# Capel battery deep level shelter



## outkast (Jan 22, 2010)

Capel battery deep level shelter has recently been sold to a new owner, the shelter, a plotting room and a 2 magazines and to be dug up by Kent underground research group, however one of our number knew of the existence of an open entrance but had yet to try entry, so on sunday we ventured down to dover, to say getting in was a bit nerve racking would be an understatement, it involved climbing down the cliffs to reach a small opening, this was very dangerous, one slip and we would have been waving goodbye as we plumited down to our deaths, we made our way down to find the entrance wich had been covered with railway sleepers, one of the sleepers howver was long since gone and we got into the shelter, unfortunately for us this part of the tunnel strtched no more than 200 yards before a collapse had blocked our progress.

Looking back towards the entrance and railway sleepers






Standard deep level shelter steel hopped supports and metal shuttering





an old wheelbarrow and the collpse wich blocked any further entry.






Dave


----------



## Lightbuoy (Jan 22, 2010)

Good effort by the sounds of it. Bet you were gutted about the collapse 

Thanks for sharing ya pics


----------



## krela (Jan 22, 2010)

outkast said:


> to say getting in was a bit nerve racking would be an understatement, it involved climbing down the cliffs to reach a small opening, this was very dangerous, one slip and we would have been waving goodbye as we plumited down to our deaths



I shall laugh when you win a darwin award.


----------



## outkast (Jan 22, 2010)

Thinking about it in the cold light of day, we were f'#king crazy to climb down that cliff lol


----------



## sparky230 (Jan 23, 2010)

i'm a friend of the new owner and have only ever done that bit of the cliff to the entrance on absail ropes, u must have been mad lol lol


----------



## outkast (Jan 23, 2010)

sparky230 said:


> i'm a friend of the new owner and have only ever done that bit of the cliff to the entrance on absail ropes, u must have been mad lol lol



Trust me, we have done worse LOL


----------



## godzilla73 (Jan 23, 2010)

Yes - I have laid down on the cliff and looked over the edge but never gone down it. People I know who have, like Sparky, have only ever done it on a fixed line!!!!


----------



## sparky230 (Jan 23, 2010)

be interesting to see what the full length of the tunnel is like, been interesting trying to locate features on the site.
Mad sod the new owner is , but i must be too, to be involved with the project


----------



## outkast (Jan 23, 2010)

sparky230 said:


> be interesting to see what the full length of the tunnel is like, been interesting trying to locate features on the site.
> Mad sod the new owner is , but i must be too, to be involved with the project



theres a plan of the site somewhere online, think theres a german recon photo too

Theres a depression in the ground near the cliff edge, this must be roughly where the collapse is, wich means it must be some collapse, we noticed every so often the tunell had a section that was lined with wood not seel shutterng, we think it is one of these sections wich has collapsed, if the remainder of the tunnel has similar sections there may be other collapses. be carefull if you go in.


----------



## outkast (Jan 23, 2010)

The plotting room should be easy enough to enter


----------



## sparky230 (Jan 23, 2010)

that plan is very wrong, as it's drawn from memory. we have the original ones

a lot of things are not where that plan shows they are

i wont be doing the digging in the tunnels, leave that to experts, have heard there could be at least 4 collaspes in that length of tunnel.


----------



## outkast (Jan 24, 2010)

sparky230 said:


> that plan is very wrong, as it's drawn from memory. we have the original ones
> 
> a lot of things are not where that plan shows they are
> 
> i wont be doing the digging in the tunnels, leave that to experts, have heard there could be at least 4 collaspes in that length of tunnel.

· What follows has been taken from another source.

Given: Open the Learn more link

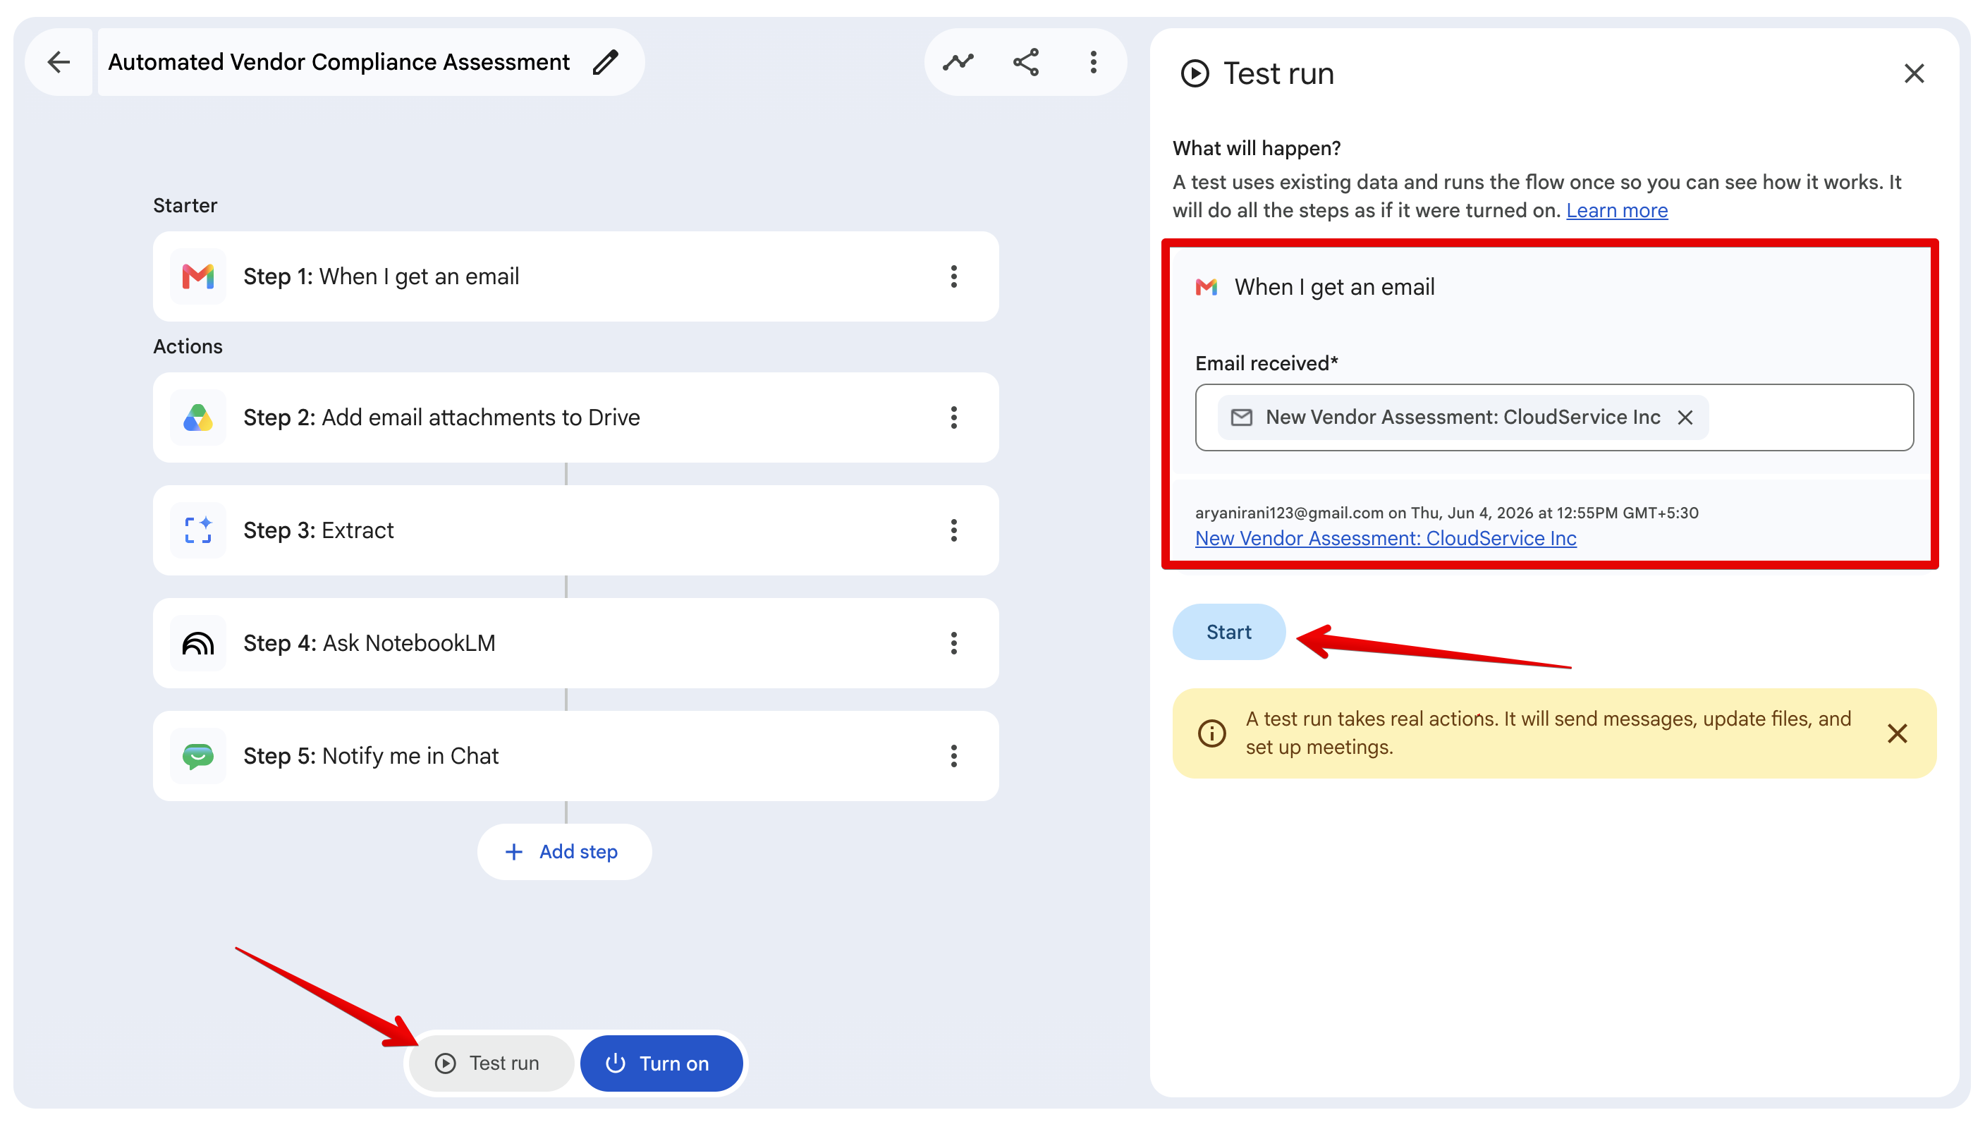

there are a number of depressions in the ground similar to the one by the cliff edge.


----------



## outkast (Jan 24, 2010)

sparky230 said:


> that plan is very wrong, as it's drawn from memory. we have the original ones
> 
> a lot of things are not where that plan shows they are
> 
> i wont be doing the digging in the tunnels, leave that to experts, have heard there could be at least 4 collaspes in that length of tunnel.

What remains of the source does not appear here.